’I don’t understand metaphysics, my dear, nor witchcraft. I sometimes believe in the supernatural, and sometimes I don’t. Silas Ruthyn is himself alone, and I can’t define him, because I don’t understand him. Perhaps other souls than human are sometimes born into the world, and clothed in flesh. It is not only about that dreadful occurrence, but nearly always throughout his life; early and late he has puzzled me. I have tried in vain to understand him. But at one time of his life I am sure he was awfully wicked—eccentric indeed in his wickedness—gay, frivolous, secret, and dangerous.

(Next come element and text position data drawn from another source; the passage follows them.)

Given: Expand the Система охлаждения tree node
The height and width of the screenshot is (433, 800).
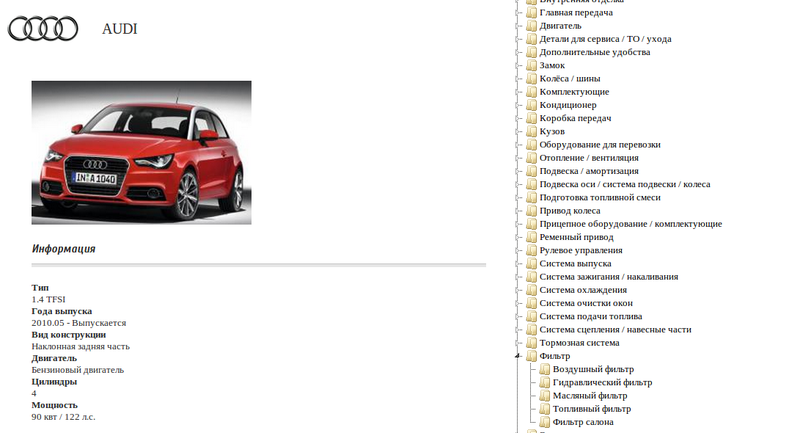Looking at the screenshot, I should click(518, 290).
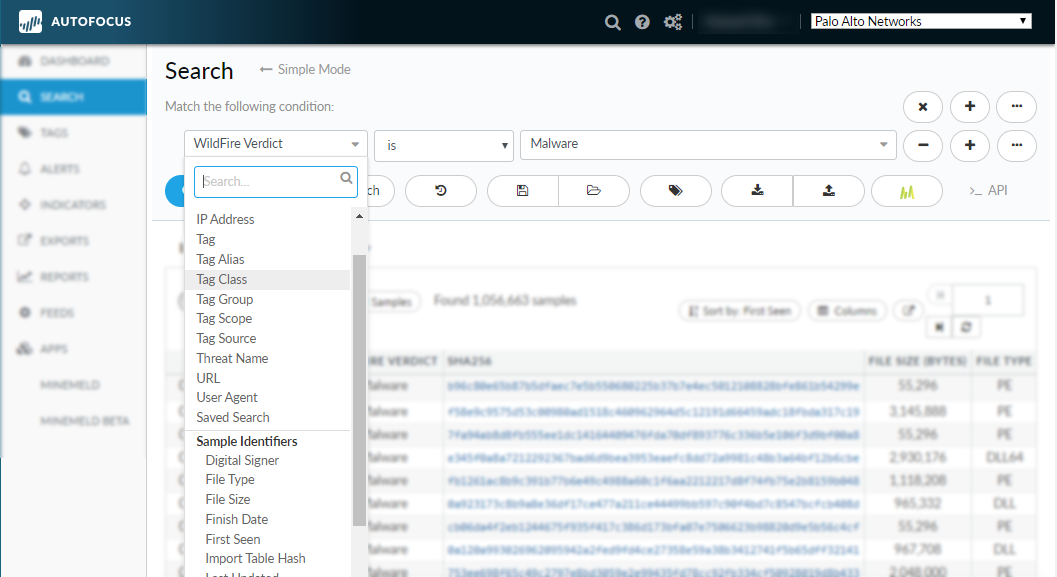Expand the WildFire Verdict field dropdown

pos(275,144)
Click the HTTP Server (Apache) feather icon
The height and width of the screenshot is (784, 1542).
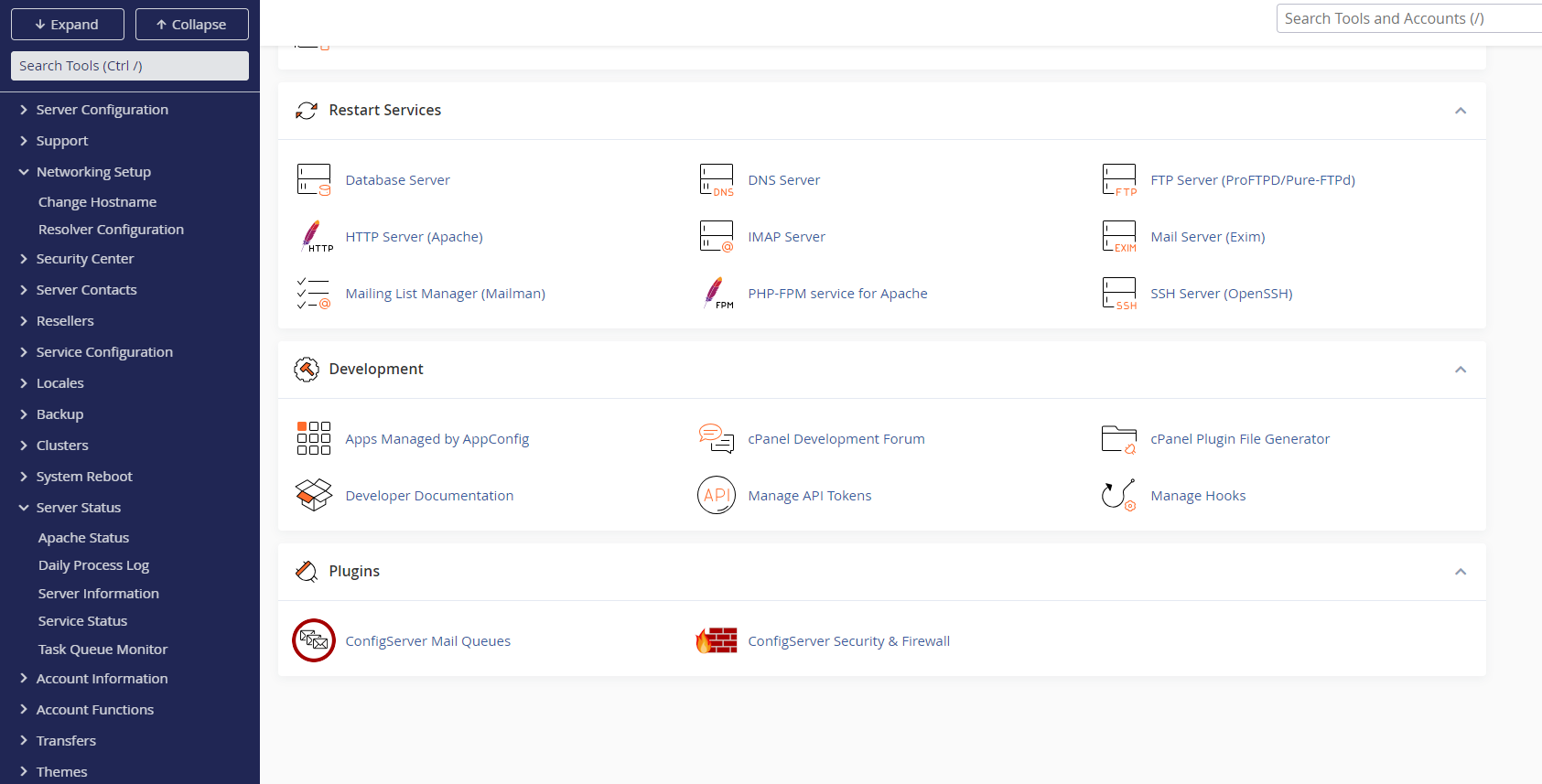[x=314, y=237]
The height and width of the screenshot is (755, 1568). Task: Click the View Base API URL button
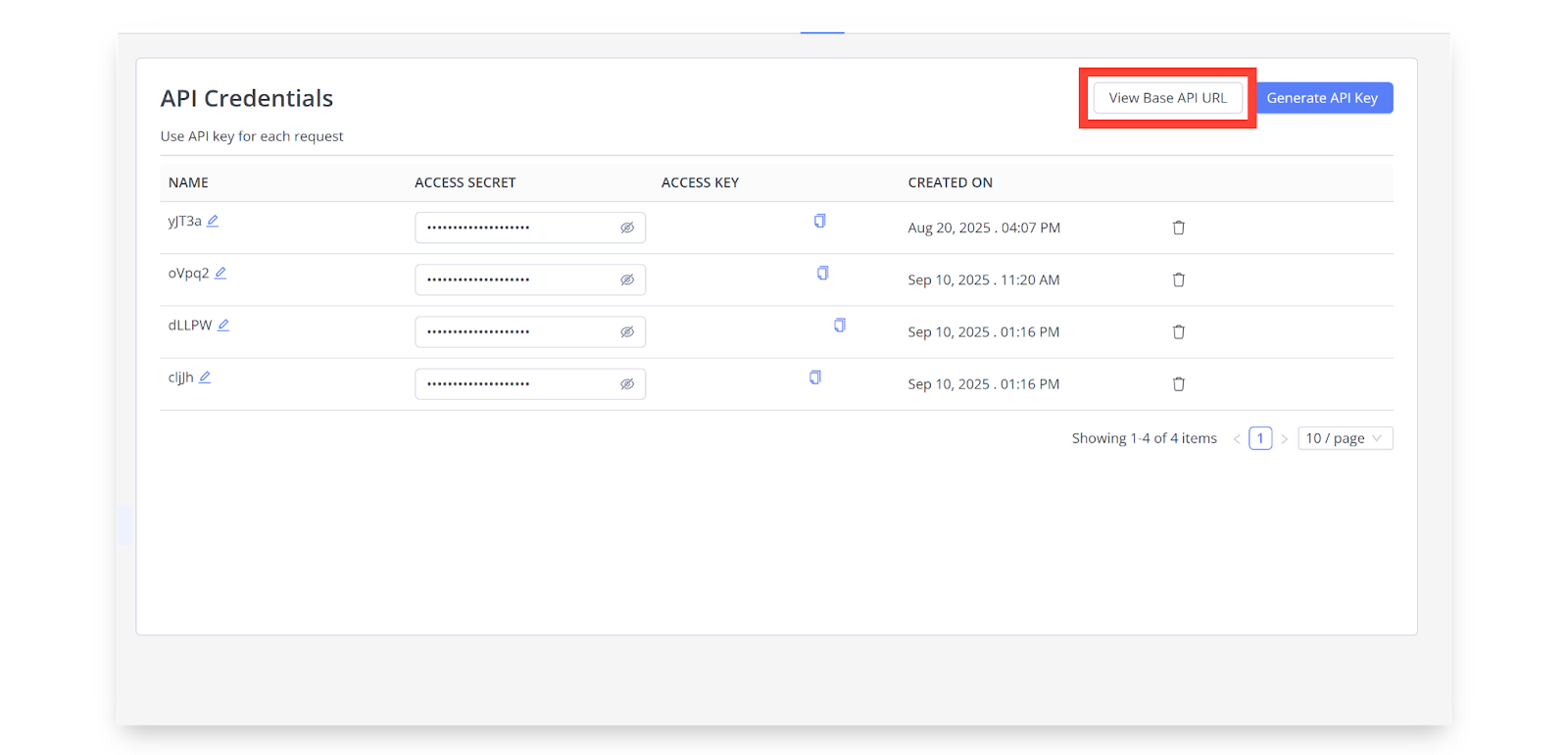click(1167, 98)
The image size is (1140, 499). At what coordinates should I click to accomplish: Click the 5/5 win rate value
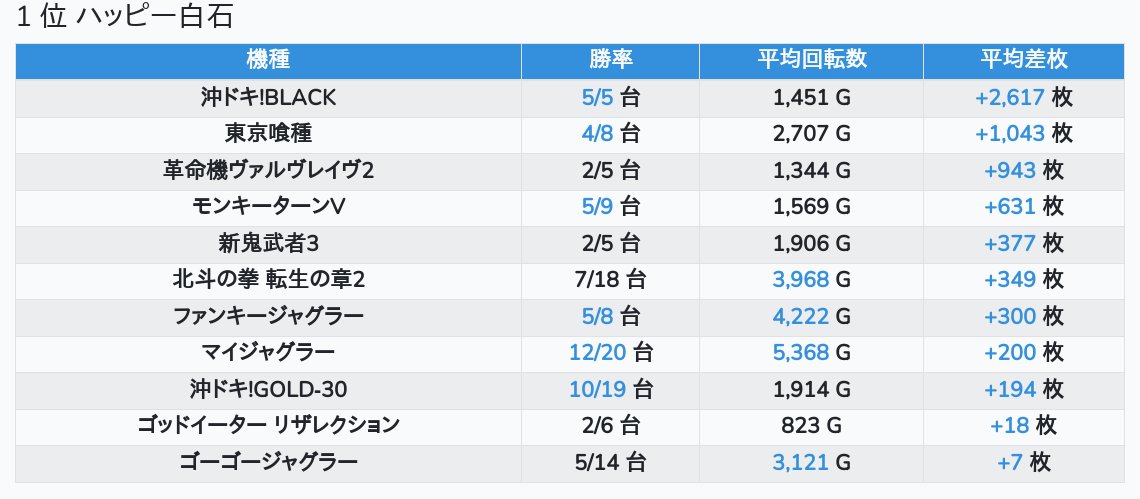(x=598, y=97)
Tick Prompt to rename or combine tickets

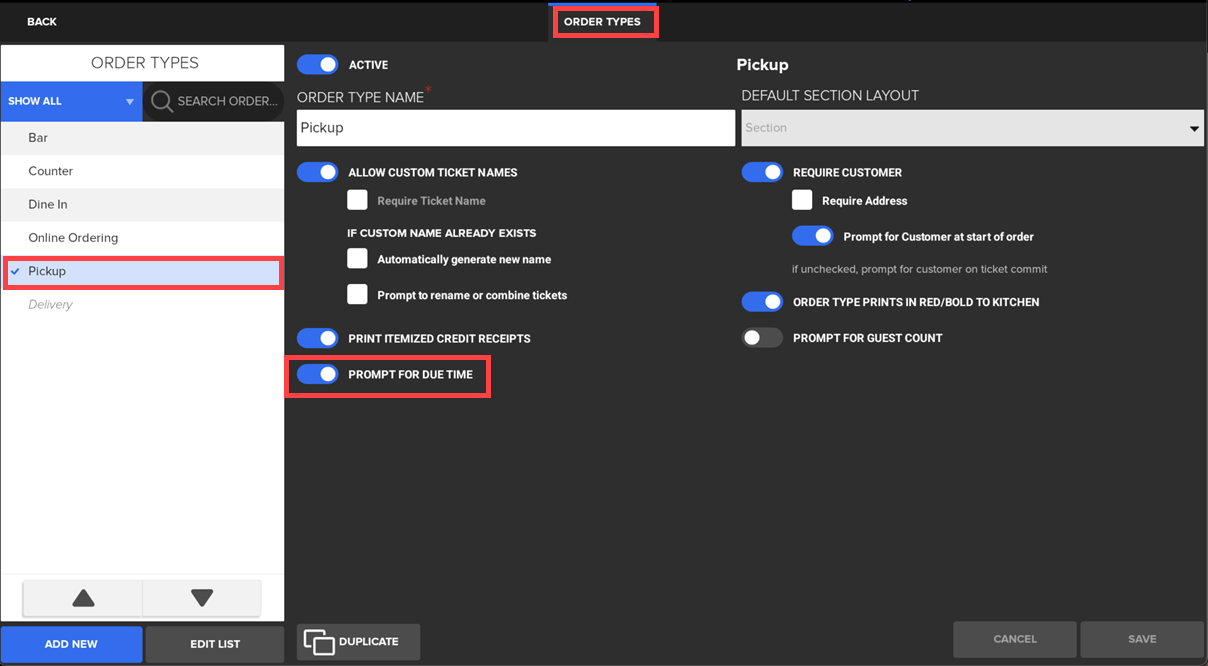coord(357,295)
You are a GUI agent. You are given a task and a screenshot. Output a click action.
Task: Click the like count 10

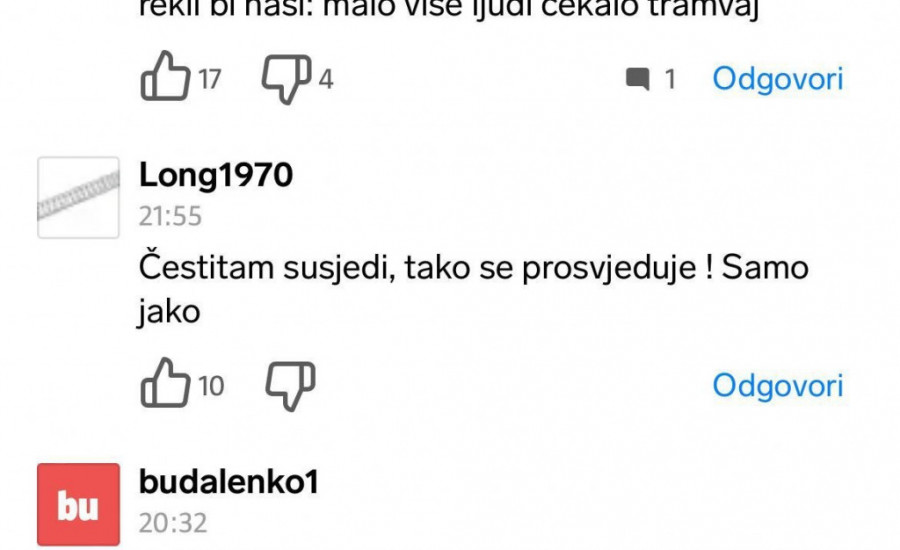211,386
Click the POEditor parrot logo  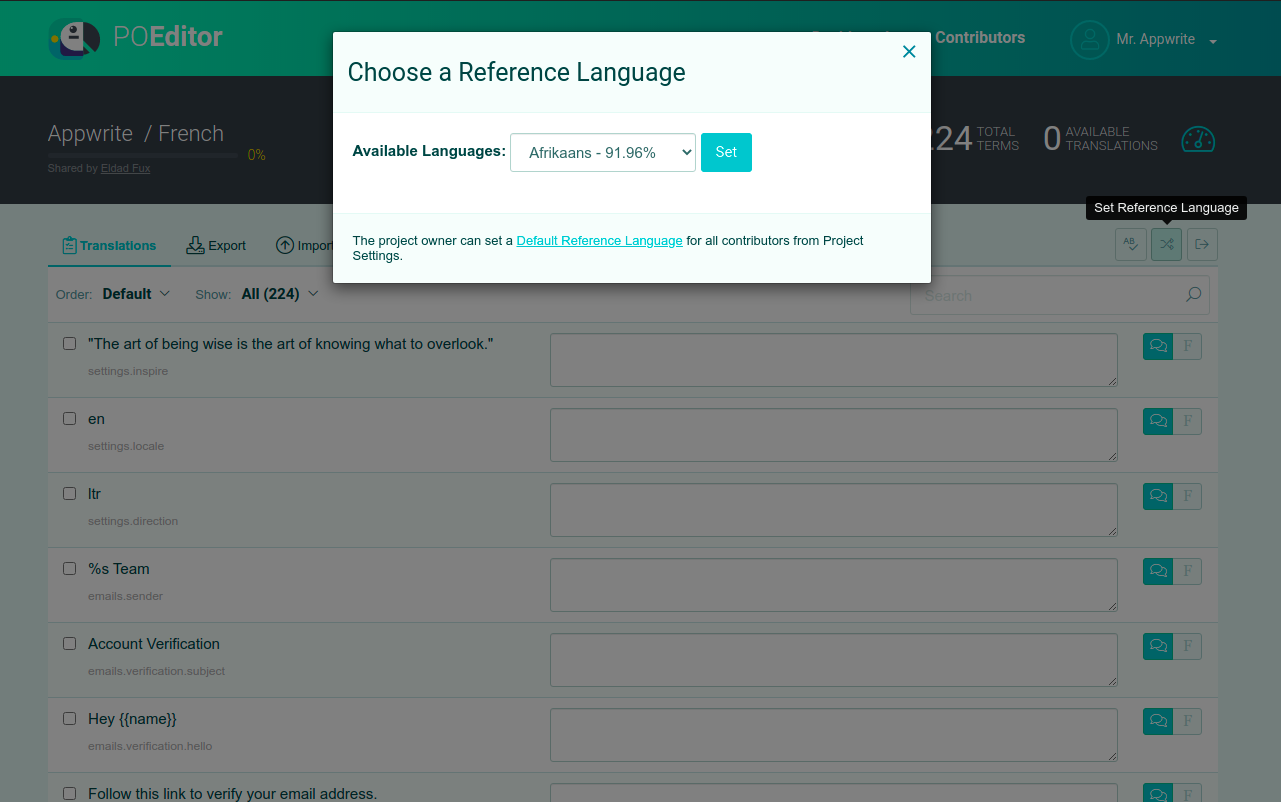click(75, 39)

At one time I think he could have made poor Austin do almost anything; but his influence vanished with his marriage, never to return again. No; I don’t understand him. He always bewildered me, like a shifting face, sometimes smiling, but always sinister, in an unpleasant dream.’
I AM PERSUADED
So now at last I had heard the story of Uncle Silas’s mysterious disgrace. We sat silent for a while, and I, gazing into vacancy, sent him in a chariot of triumph, chapletted, ringed, and robed through the city of imagination, crying after him, ‘Innocent! innocent! martyr and crowned!’ All the virtues and honesties, reason and conscience, in myriad shapes—tier above tier of human faces—from the crowded pavement, crowded windows, crowded roofs, joined in the jubilant acclamation, and trumpeters trumpeted, and drums rolled, and great organs and choirs through open cathedral gates, rolled anthems of praise and thanksgiving, and the bells rang out, and cannons sounded, and the air trembled with the roaring harmony; and Silas Ruthyn, the full-length portrait, stood in the burnished chariot, with a proud, sad, clouded face, that rejoiced not with the rejoicers, and behind him the slave, thin as a ghost, white-faced, and sneering something in his ear: while I and all the city went on crying ‘Innocent! innocent! martyr and crowned!’ And now the reverie was ended; and there were only Lady Knollys’ stern, thoughtful face, with the pale light of sarcasm on it, and the storm outside thundering and lamenting desolately.
It was very good of Cousin Monica to stay with me so long. It must have been unspeakably tiresome. And now she began to talk of business at home, and plainly to prepare for immediate flight, and my heart sank.
I know that I could not then have defined my feelings and agitations. I am not sure that I even now could. Any misgiving about Uncle Silas was, in my mind, a questioning the foundations of my faith, and in itself an impiety. And yet I am not sure that some such misgiving, faint, perhaps, and intermittent, may not have been at the bottom of my tribulation.